This study enhances micro-robot collision detection models by using adaptive Gaussian variables and spatial residual feedback to reduce false alarms caused by noise and jitter, improving robot perception.
Area of Science:
- Robotics
- Computer Vision
- Biomimetic Systems
Background:
- Current LGMD-inspired collision detection models suffer from false alarms and performance degradation due to spatial noise and high-frequency jitter.
- Robust visual perception is crucial for micro-robot navigation and collision avoidance.
Purpose of the Study:
- To propose an enhanced visual perception model for micro-robots that overcomes limitations of current collision detection systems.

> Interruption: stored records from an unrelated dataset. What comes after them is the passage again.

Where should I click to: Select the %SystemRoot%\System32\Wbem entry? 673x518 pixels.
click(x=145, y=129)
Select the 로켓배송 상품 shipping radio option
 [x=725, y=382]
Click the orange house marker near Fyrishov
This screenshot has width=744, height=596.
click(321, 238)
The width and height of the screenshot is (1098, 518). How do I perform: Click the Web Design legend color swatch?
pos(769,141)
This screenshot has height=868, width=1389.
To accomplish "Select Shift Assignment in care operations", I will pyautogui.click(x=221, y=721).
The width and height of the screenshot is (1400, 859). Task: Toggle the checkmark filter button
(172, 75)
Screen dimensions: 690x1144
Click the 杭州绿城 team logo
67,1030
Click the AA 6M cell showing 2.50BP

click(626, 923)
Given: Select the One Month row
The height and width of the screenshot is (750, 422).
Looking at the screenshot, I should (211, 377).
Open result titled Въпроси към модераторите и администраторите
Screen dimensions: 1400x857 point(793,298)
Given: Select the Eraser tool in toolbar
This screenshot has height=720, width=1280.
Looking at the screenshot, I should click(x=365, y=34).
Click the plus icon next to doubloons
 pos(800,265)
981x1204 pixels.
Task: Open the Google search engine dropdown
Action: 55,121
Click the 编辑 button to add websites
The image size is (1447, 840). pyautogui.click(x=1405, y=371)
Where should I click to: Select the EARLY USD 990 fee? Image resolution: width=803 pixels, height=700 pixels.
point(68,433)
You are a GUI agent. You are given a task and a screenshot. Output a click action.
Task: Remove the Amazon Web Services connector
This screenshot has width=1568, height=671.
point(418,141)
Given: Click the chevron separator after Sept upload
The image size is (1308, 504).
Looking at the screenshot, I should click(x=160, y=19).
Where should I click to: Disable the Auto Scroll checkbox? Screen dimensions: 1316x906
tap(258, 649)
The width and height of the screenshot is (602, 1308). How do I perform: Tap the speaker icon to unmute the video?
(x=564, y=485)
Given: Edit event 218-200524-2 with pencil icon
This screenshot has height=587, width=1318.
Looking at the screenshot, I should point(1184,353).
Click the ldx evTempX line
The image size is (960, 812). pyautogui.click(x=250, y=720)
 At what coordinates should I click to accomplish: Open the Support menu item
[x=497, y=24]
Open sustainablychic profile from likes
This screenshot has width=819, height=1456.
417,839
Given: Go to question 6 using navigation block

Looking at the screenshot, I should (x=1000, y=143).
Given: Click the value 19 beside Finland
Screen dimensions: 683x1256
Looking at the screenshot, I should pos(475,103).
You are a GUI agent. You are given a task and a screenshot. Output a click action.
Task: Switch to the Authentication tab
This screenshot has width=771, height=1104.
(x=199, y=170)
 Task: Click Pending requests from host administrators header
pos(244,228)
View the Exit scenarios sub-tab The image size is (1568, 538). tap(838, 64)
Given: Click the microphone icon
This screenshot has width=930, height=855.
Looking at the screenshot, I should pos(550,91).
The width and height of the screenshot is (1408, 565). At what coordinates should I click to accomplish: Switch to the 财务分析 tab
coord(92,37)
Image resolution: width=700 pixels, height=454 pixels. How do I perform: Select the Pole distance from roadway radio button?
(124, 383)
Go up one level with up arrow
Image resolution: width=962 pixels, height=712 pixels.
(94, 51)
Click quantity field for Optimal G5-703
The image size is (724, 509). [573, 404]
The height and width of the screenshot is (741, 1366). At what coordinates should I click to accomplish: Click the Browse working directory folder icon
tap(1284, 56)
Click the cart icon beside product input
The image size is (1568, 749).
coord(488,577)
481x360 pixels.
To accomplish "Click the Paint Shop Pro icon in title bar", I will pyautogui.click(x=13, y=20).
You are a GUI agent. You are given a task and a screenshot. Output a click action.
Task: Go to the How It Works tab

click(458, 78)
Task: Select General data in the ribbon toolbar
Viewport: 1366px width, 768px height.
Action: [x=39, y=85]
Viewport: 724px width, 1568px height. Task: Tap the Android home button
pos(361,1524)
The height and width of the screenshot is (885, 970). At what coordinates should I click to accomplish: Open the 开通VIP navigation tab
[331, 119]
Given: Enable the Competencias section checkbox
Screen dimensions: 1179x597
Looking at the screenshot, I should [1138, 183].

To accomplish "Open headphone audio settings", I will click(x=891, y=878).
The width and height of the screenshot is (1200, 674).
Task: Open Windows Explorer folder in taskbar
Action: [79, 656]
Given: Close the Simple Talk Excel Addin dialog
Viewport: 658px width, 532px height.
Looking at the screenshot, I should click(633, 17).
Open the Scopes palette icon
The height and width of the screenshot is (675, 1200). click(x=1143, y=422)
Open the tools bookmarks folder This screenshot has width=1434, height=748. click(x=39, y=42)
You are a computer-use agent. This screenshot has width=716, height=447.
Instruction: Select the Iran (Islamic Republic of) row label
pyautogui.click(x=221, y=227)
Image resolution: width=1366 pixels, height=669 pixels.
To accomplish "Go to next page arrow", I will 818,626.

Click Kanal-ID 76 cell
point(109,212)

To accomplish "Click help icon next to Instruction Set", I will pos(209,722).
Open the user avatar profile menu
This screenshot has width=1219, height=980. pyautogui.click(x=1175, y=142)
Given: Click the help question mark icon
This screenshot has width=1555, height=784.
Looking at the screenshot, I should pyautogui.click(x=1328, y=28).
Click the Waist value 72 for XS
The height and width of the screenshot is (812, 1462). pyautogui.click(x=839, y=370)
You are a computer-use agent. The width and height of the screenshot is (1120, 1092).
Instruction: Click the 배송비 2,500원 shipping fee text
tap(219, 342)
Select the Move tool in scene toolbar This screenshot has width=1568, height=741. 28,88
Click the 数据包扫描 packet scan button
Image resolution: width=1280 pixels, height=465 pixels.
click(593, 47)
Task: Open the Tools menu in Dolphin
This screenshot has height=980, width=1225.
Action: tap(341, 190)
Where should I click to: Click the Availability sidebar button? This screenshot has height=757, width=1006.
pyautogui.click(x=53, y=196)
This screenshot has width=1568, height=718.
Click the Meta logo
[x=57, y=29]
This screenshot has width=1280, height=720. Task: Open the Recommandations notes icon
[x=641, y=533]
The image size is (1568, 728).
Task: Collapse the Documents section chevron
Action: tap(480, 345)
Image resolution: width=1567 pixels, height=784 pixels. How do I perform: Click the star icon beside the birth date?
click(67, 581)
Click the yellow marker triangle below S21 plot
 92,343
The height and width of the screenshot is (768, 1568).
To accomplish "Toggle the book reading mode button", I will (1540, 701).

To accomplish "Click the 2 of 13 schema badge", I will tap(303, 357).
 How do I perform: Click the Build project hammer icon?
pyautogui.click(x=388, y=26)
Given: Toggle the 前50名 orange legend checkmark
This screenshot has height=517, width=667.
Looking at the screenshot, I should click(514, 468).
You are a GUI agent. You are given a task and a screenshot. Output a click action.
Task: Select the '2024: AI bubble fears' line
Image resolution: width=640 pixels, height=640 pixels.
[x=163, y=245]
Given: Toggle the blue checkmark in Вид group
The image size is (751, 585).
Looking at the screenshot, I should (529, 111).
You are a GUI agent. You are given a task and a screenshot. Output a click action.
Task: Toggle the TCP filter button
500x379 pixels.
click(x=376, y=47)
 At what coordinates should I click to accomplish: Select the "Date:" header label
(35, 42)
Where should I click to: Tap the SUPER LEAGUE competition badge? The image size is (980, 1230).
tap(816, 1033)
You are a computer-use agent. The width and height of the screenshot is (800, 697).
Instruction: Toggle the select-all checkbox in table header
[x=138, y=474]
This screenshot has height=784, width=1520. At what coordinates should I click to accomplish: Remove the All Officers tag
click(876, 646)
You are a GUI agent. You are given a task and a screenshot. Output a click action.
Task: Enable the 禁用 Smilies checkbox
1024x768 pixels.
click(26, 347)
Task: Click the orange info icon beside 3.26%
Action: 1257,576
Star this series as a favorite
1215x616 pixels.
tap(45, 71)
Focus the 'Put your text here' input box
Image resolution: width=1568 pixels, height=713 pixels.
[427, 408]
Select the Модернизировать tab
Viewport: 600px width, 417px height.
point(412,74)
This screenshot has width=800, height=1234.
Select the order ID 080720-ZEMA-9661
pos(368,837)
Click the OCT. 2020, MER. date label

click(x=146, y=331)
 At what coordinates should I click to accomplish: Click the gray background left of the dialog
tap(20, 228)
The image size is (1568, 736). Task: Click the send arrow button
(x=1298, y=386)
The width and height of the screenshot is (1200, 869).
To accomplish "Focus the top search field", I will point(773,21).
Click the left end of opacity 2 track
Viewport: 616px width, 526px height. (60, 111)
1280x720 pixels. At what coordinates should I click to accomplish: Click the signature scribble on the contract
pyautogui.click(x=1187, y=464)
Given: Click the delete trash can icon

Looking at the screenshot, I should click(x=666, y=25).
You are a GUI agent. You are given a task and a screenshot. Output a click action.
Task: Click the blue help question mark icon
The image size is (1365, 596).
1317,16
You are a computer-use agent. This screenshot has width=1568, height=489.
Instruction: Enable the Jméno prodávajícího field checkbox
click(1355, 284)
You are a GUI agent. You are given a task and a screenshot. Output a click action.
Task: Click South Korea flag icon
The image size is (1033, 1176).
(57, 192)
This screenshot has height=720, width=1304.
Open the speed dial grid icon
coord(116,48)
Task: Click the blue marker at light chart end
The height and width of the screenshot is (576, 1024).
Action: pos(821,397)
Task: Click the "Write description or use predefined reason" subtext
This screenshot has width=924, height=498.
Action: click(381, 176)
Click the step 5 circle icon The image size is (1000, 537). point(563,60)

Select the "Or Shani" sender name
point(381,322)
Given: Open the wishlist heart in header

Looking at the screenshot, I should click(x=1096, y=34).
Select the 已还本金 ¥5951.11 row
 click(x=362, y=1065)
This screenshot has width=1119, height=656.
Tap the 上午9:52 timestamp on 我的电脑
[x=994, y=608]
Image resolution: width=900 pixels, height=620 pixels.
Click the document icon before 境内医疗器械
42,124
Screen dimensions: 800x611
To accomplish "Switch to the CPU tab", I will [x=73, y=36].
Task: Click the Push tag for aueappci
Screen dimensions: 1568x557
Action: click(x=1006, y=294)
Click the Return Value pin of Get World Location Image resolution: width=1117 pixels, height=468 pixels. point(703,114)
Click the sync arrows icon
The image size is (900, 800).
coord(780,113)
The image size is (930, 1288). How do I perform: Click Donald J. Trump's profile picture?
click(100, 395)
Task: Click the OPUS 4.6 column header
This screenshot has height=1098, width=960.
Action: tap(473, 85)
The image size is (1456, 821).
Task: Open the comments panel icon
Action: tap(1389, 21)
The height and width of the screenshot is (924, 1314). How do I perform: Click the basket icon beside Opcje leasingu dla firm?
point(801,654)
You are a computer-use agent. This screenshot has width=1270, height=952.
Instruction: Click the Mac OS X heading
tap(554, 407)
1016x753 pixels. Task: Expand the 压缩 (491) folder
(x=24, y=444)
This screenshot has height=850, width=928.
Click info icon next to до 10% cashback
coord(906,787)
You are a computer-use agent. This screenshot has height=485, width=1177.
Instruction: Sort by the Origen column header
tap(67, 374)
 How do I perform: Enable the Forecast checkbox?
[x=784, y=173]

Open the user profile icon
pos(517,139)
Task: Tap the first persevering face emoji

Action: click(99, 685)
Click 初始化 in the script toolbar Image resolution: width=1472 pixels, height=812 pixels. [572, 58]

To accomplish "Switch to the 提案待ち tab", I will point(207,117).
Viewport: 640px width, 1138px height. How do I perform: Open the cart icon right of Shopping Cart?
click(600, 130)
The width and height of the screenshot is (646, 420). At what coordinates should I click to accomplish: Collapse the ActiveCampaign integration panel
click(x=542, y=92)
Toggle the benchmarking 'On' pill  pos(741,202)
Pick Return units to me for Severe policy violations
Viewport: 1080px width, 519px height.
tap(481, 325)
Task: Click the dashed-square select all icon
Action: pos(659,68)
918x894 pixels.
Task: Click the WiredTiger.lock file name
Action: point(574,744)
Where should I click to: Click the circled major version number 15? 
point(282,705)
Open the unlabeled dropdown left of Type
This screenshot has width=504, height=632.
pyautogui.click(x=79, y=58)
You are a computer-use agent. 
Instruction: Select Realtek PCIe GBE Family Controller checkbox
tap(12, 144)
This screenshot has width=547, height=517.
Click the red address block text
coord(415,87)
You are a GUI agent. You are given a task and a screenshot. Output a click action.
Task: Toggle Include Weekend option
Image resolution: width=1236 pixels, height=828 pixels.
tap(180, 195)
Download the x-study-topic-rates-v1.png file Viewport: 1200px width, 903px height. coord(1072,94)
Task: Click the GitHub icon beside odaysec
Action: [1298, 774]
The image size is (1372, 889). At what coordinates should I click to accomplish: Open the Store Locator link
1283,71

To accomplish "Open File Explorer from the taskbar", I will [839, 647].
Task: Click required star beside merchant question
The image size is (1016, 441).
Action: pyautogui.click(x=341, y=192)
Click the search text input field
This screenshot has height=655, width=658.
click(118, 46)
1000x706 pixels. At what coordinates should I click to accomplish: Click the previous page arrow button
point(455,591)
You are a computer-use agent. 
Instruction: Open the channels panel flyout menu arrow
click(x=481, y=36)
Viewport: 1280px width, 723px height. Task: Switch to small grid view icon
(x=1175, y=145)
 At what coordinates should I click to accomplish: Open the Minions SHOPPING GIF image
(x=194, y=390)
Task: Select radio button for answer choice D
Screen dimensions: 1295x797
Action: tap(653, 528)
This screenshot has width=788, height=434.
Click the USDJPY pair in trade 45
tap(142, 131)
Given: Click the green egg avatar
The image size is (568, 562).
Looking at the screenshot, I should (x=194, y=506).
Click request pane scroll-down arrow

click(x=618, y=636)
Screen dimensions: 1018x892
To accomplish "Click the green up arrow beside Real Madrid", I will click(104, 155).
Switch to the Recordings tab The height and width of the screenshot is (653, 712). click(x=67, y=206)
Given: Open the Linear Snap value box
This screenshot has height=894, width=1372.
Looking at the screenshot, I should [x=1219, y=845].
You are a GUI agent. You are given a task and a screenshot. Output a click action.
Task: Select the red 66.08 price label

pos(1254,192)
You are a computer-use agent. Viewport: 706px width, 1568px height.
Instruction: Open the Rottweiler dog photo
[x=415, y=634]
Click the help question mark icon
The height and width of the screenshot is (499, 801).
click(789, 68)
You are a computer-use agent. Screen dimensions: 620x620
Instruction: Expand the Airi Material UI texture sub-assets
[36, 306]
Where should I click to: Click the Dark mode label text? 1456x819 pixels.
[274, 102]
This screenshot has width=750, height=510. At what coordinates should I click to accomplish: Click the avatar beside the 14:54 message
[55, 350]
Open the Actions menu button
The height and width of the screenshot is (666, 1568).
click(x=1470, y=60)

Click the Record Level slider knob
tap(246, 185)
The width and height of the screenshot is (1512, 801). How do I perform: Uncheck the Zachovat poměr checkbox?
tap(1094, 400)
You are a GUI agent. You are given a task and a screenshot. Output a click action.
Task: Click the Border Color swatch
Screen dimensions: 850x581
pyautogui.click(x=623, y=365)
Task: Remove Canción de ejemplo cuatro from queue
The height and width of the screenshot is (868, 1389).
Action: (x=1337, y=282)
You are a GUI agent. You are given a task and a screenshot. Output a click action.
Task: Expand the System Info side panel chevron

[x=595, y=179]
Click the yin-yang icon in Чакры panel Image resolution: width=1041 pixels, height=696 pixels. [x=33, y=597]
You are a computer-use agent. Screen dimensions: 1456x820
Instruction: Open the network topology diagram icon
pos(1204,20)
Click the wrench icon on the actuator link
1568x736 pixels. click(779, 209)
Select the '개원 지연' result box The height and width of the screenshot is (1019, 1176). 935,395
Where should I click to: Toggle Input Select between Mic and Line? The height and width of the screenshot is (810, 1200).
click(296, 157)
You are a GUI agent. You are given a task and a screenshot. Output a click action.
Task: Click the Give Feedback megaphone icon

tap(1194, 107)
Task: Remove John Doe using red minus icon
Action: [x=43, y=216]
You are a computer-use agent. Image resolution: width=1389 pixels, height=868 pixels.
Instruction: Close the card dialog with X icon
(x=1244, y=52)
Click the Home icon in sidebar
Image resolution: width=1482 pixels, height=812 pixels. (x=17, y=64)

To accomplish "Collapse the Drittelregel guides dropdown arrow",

- To improve the robustness and reliability of LGMD-inspired visual systems under compound interference.
Main Methods:
- Incorporation of adaptive Gaussian random variables to filter spatial noise.
- Integration of spatial residual feedback (SRF) to suppress image shifts from jitter.
- Validation using synthetic and real-world video sequences.
Main Results:
- The proposed model significantly reduces false responses and perceptual degradation under compound interference.
- Maintained robust performance metrics including success rate (SR), discrimination ratio (DR), and membrane potential stability index (MPSI).
- Ablation studies confirmed the synergistic effect of SRF and adaptive Gaussian variables.
Conclusions:
- The enhanced model provides robust collision perception for micro-robots operating in noisy and unstable environments.
- Adaptive probabilistic configurations outperform fixed ones under compound interference.
- This work increases the practical applicability of LGMD-inspired visual systems in real-world scenarios.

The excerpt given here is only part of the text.